• _SOURCE MATERIAL_
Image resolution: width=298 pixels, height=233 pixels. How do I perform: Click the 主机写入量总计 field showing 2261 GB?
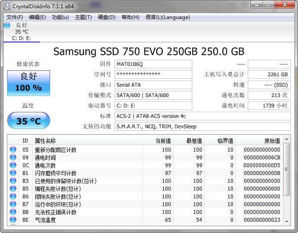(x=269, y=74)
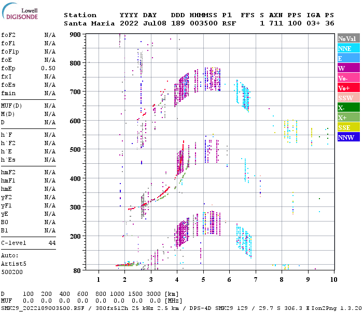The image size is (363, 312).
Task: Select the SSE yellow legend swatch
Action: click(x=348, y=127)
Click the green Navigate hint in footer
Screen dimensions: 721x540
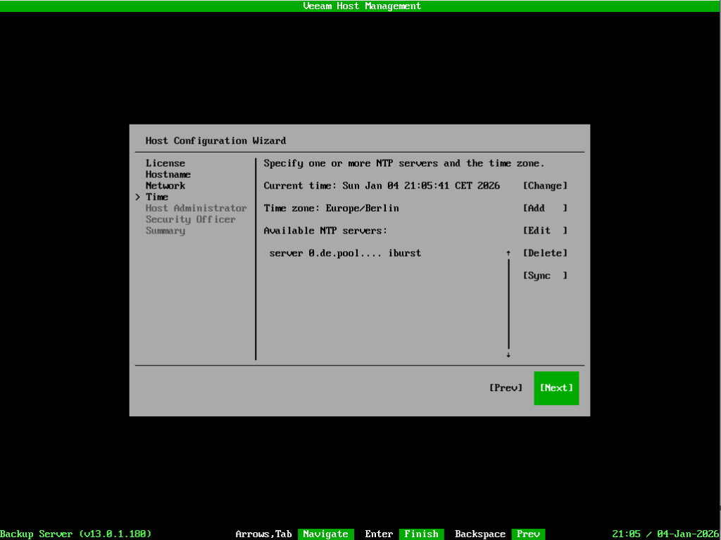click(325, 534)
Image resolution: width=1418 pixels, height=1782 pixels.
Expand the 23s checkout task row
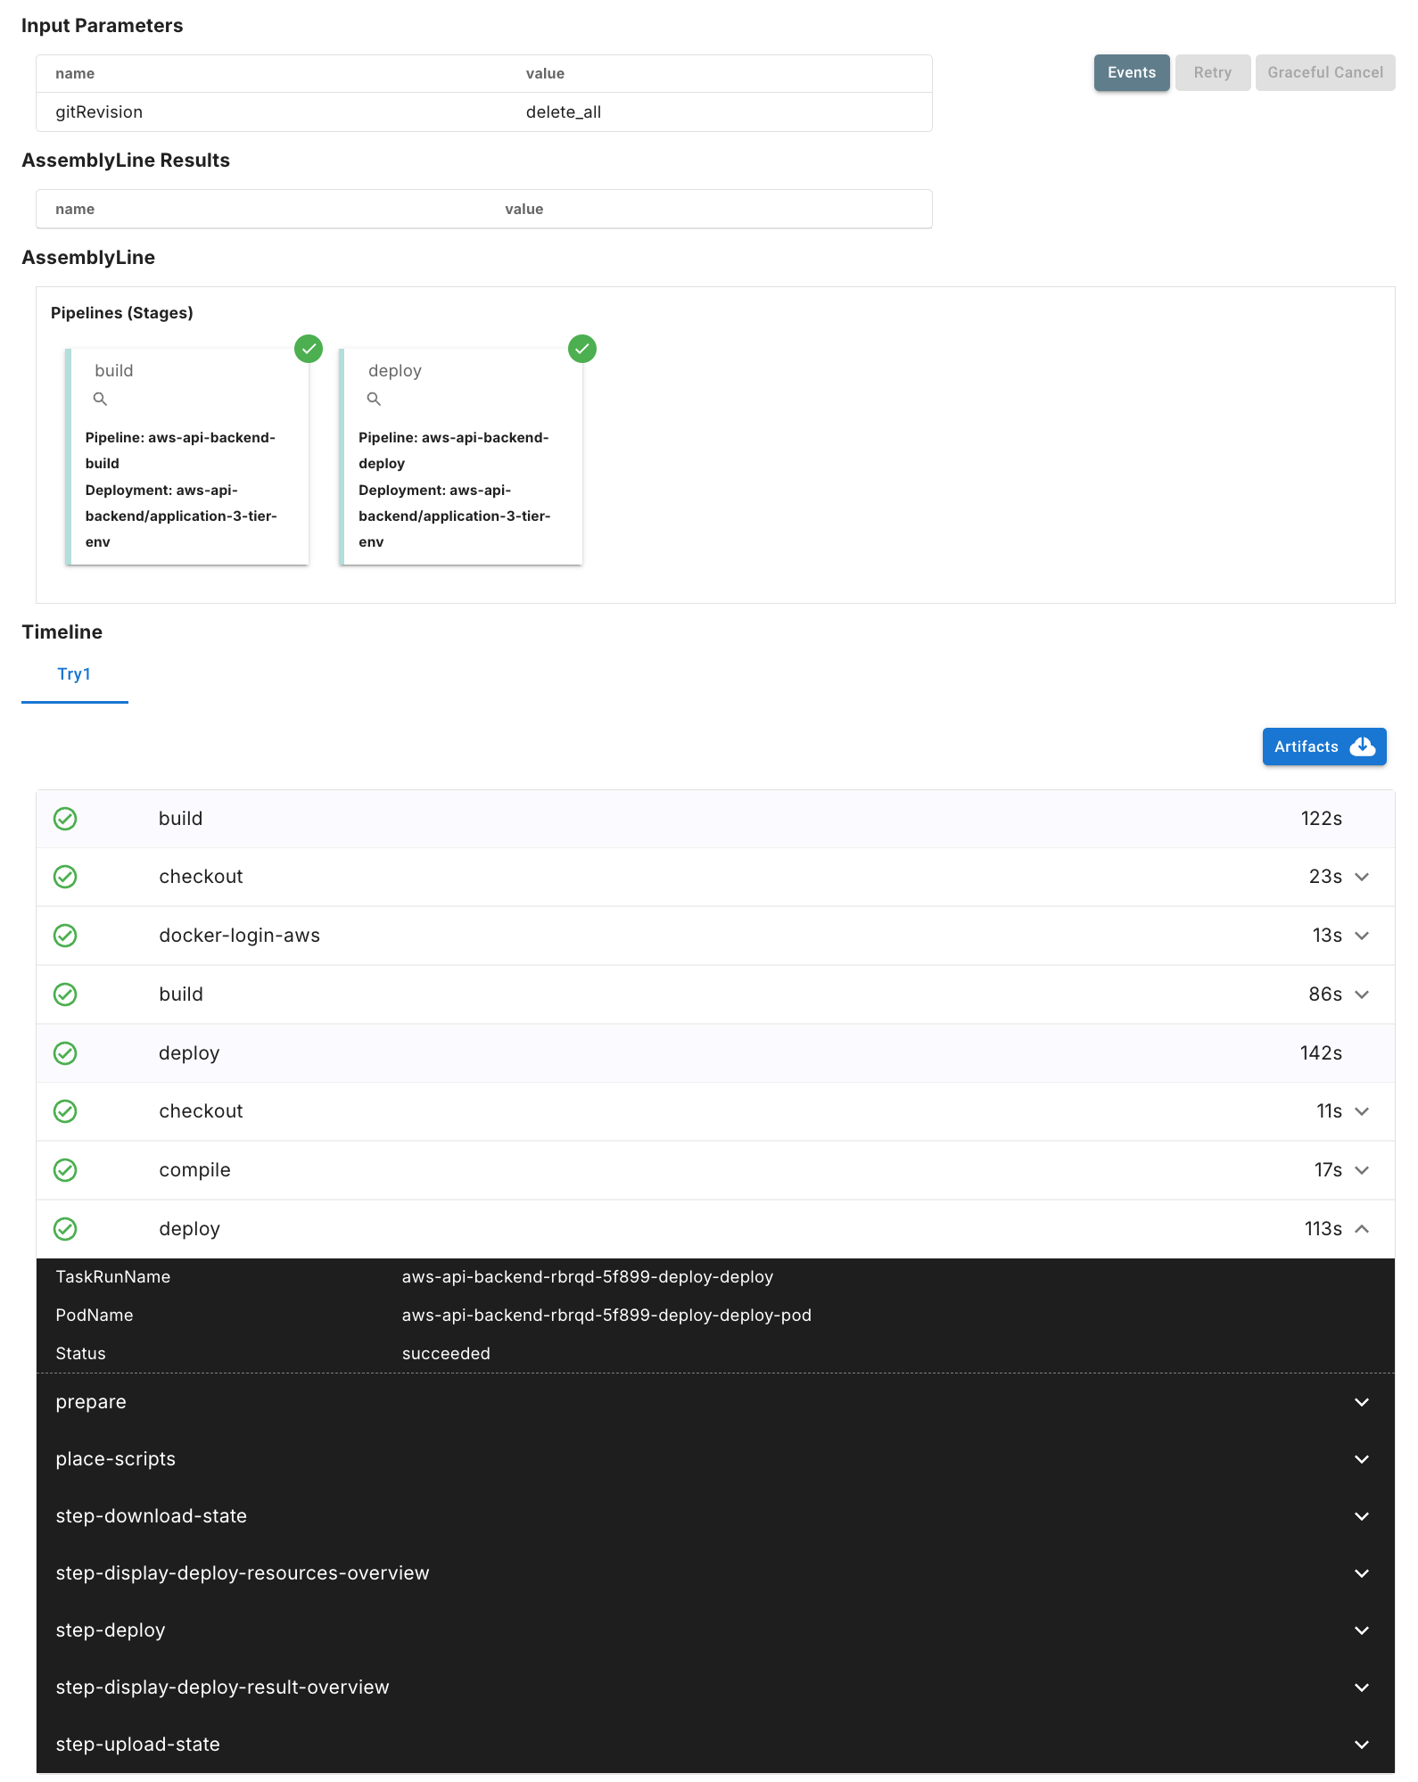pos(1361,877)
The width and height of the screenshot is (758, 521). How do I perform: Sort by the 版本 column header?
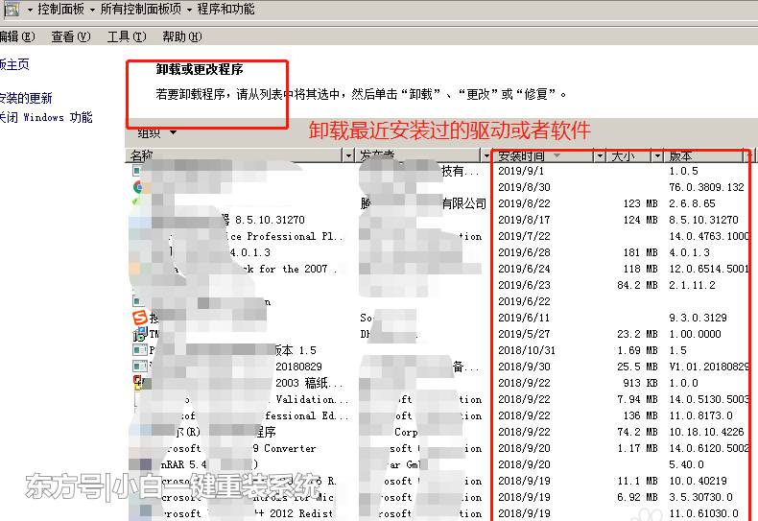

• _REQUIRED ACTION_
In the copy, include exactly the lines from the one containing "Expand the 23s checkout task row" through the last line of the records, and no pictures or other text.

• _RESPONSE TO THE TASK_
Expand the 23s checkout task row
pos(1361,877)
The width and height of the screenshot is (758, 521). How do I perform: Sort by the 版本 column header?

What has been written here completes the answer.